金沢市の香林坊大和で開催中の「フェルメール 光の王国展 in KANAZAWA」を観てきました。
本展は普通の展覧会とはひと味違います。
フェルメール全37点のリ・クリエイト作品を一堂に展示する、というものです。
本物の絵ではありません。複製画です。
ただし「リ・クリエイト作品」と定義するほど、こだわって制作された複製画なのです。
「フェルメール・センター・デルフト」より提供を受けた画像素材を最新のデジタル技術により、360年前の色彩を求めて美しく再創造した作品です。
展覧会チラシより
この作業を「re-create」と呼ぶ。
フェルメール好きで有名な、生物学者の福岡伸一さん監修というのも気になって、行ってきたよ~
ネコ画伯的感想
良かった点
展覧会を観て、良かった点は下記の通りです。
- 原寸大で再現されたフェルメール全作品を年代順に見比べることができる
- 額も再現されている
- じっくりと鑑賞できる
フェルメールが描いたと確認されている作品は全37点と少ないため、その気になれば網羅できそうですが、とはいえ日本に住んでいる我々が本物のフェルメール作品をすべて鑑賞するというのは難しいでしょう。
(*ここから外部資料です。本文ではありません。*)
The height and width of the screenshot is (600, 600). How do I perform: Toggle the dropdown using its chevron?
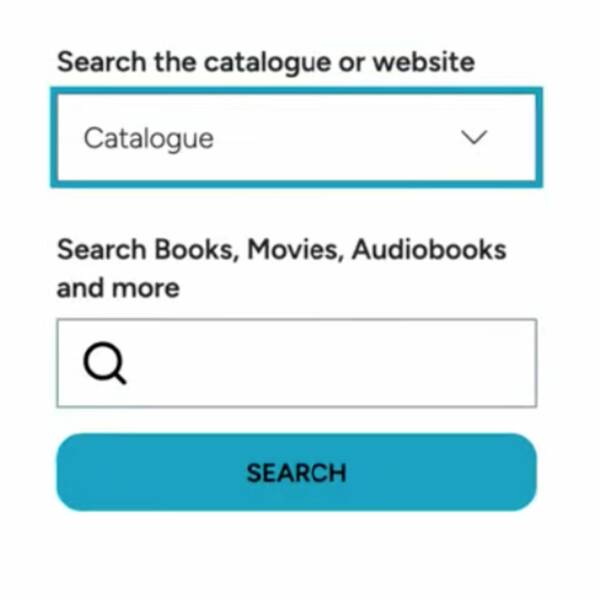click(x=474, y=137)
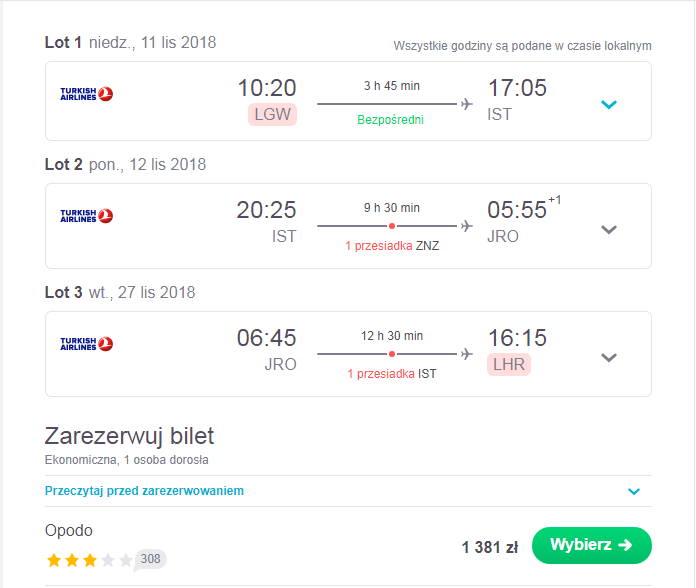Viewport: 696px width, 588px height.
Task: Click the red stopover dot for ZNZ
Action: [x=392, y=226]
(中には個人蔵のものや盗難されて行方不明の作品もあります)
本展では、そんなフェルメール作品全37点が一堂に会するというのが最大のポイントです。
原寸大で再現された作品が年代順に並べられているため、フェルメールの画業の変遷をたどることができます。
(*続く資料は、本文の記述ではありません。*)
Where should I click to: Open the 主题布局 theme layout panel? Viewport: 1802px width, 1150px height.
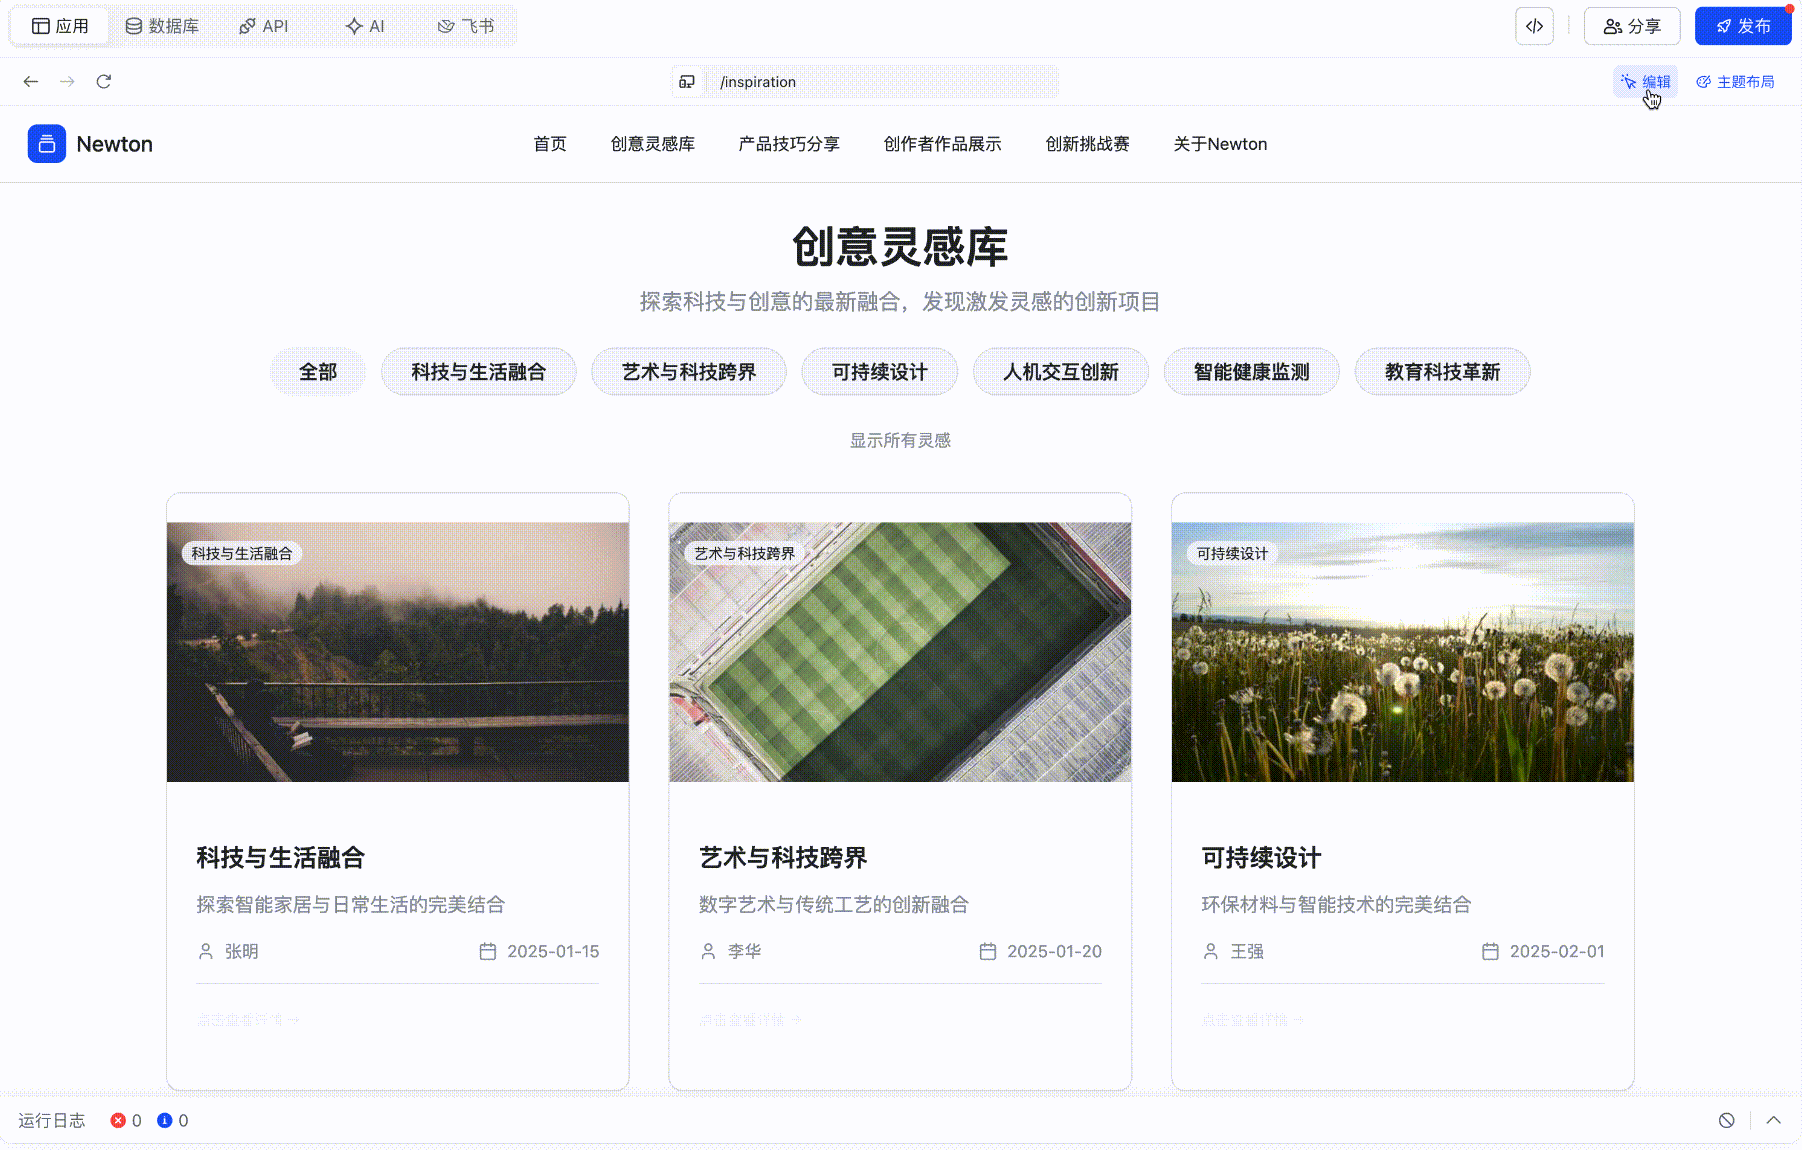1735,82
また、ネコ画伯的には額も本物そっくりに再現されているというところが嬉しかったですね。
絵と額の組み合わせが一番好きだった作品はこれです↓
木のぬくもりのある茶色の額に収まることで、作品の温かみがより増している気がしました。
現在、フェルメールは日本で最も人気のある西洋画家と言っても過言ではありません。
もしもフェルメール展が開催されれば、会場は大混雑、遠くから絵を眺めるか、運よく間近で作品を観られても、じっくりと鑑賞する時間はないかもしれません。
しかし本展であれば会場の混雑はないため、額装に注目したり、作品の細部をじっくりと気の済むまで眺めることができます。
そういった点でも、フェルメール作品を見比べながら鑑賞したい人におすすめの展覧会です。
イマイチな点
反対に、イマイチだなと思った点は下記の通りです。
- 一目見て印刷感がある
- 青が印象的でない
- 値段が割高に感じる
今回残念だったのは、会場に入って、作品を一目見たときのがっかり感です。
明らかに印刷であるというのが感じられたのです。
❝re-createとは単なる複製ではない、フェルメールが描いた当時の色彩を求め、最新のデジタル技術によって「再創造」したものである❞
という心意気は買うのですが、実際の作品を前にすると、鮮やかな色彩がどうこうよりもまず明らかな印刷感が気になって、他の部分に意識がいかなかったです。
写真に撮ると意外とよく映るので、わかりにくいかもしれませんが…
最新のデジタル技術でもこの程度(と言ったら失礼ですが)にしか、再現できないものなのか?と驚くほど、質感というか、絵肌が本物とは違いました。
それから、「経年劣化で退色したオリジナル作品よりも鮮やかな色彩になっている」とのことでしたが、どうも青色が印象的に見えないのも気になりました。
「フェルメール・ブルー」と言われるほどフェルメール作品の特徴となっている青色の輝きは、本物だからこそもてるものなのでしょうか。
本展覧会のチケット料金は、当日券で1,100円です。
再現度から考えると、ネコ画伯としては少々割高に感じました。
展覧会まとめ
リ・クリエイト作品を会場で観た結果、ネコ画伯が本展をおすすめする人とおすすめしない人をまとめてみました↓
ところで本展のギャラリートークで教わったのですが、最近の調査で《真珠の耳飾りの少女》の黒塗りの背景の中に、フェルメールの文字が確認されたそうですよ。
今後、文字をあぶり出す作業が行われるのか、どうなのでしょうか。
リ・クリエイト作品をじっくりと眺めるうちに、本物のフェルメール作品を観たい気持ちが強くなったネコ画伯でした。